(Supplied records)

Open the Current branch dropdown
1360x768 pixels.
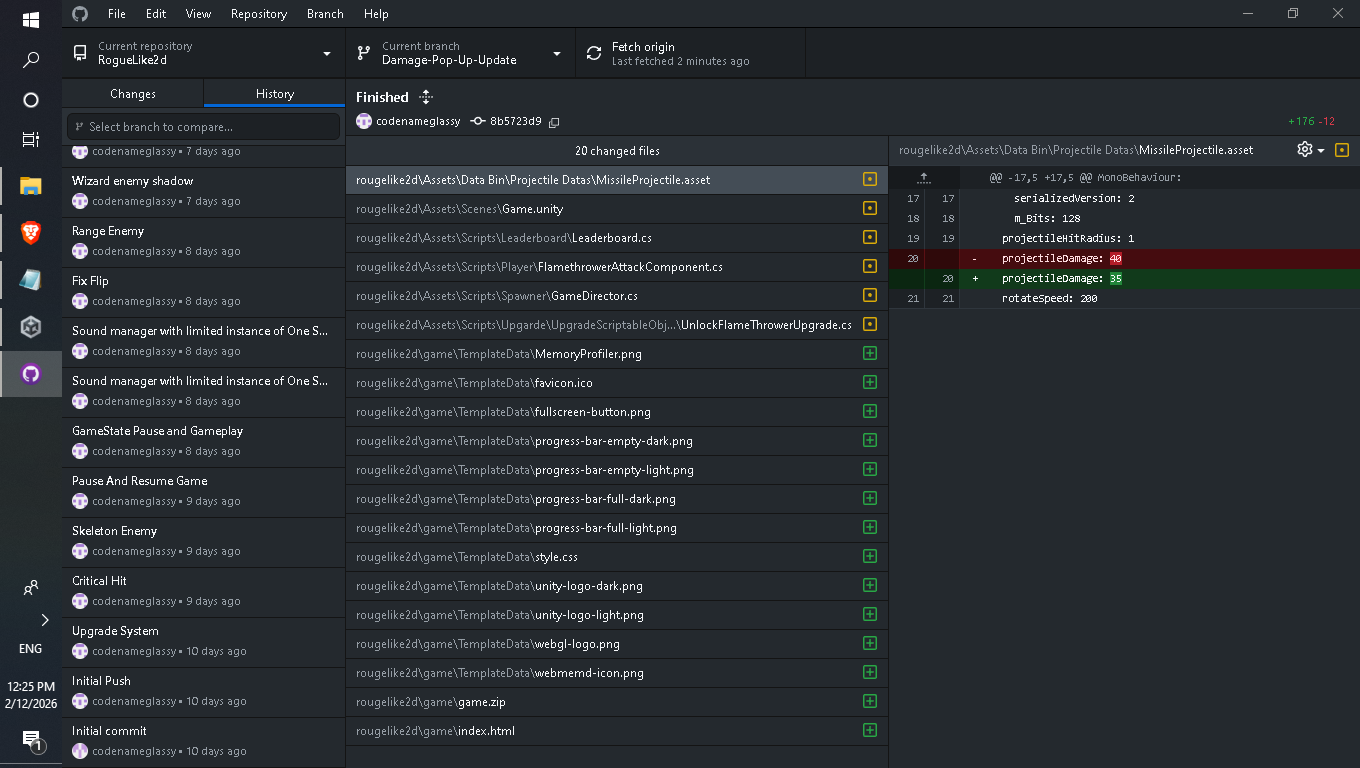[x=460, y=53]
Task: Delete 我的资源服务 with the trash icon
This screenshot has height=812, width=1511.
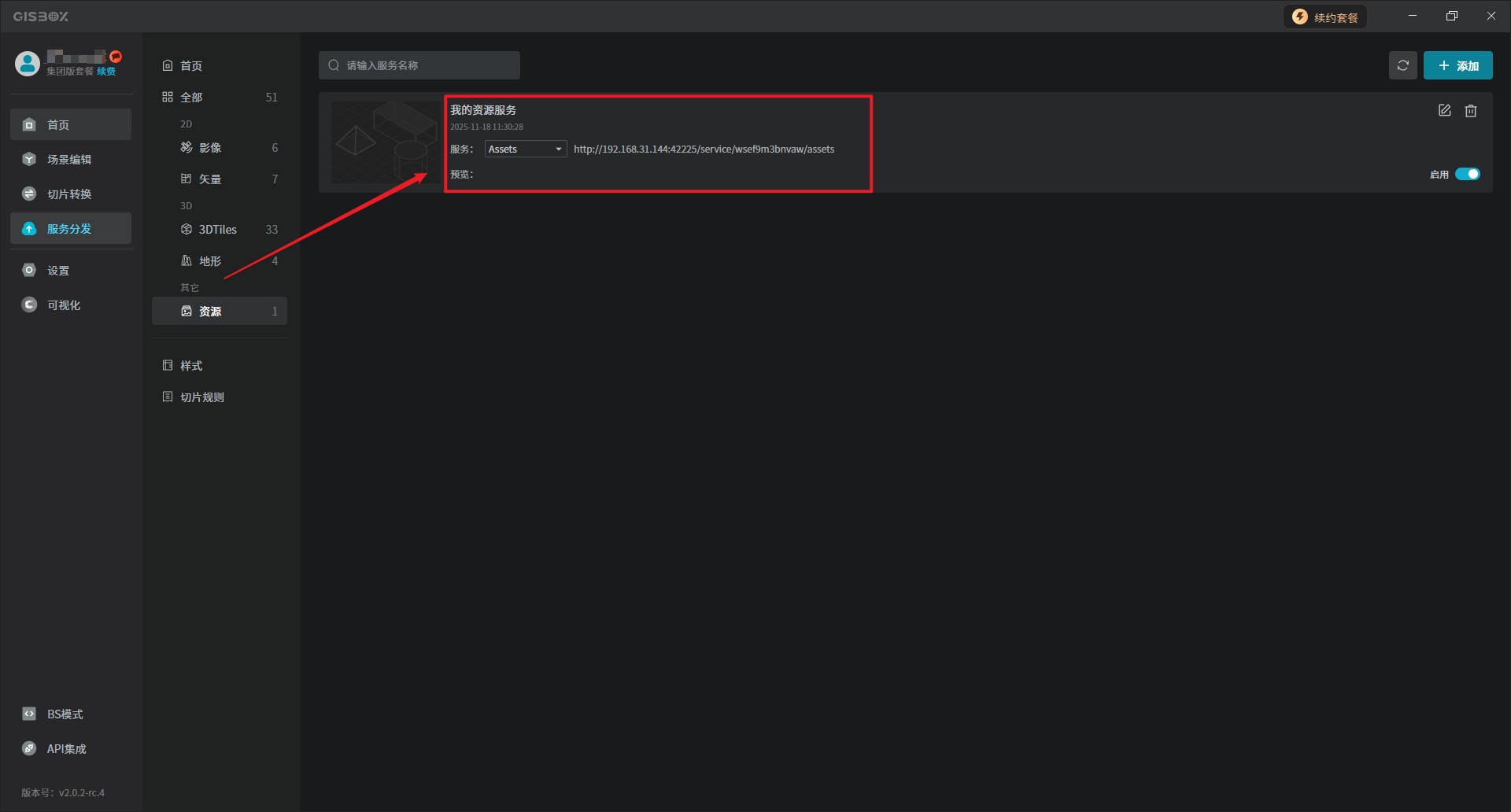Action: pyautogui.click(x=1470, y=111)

(End Supplied records)

(What is required):
Every line from the one with "Task: Delete 我的资源服务 with the trash icon" to the end of the records above should be restated word for word, and no picture belongs in the copy.

(Answer for this exercise):
Task: Delete 我的资源服务 with the trash icon
This screenshot has height=812, width=1511.
Action: pyautogui.click(x=1470, y=111)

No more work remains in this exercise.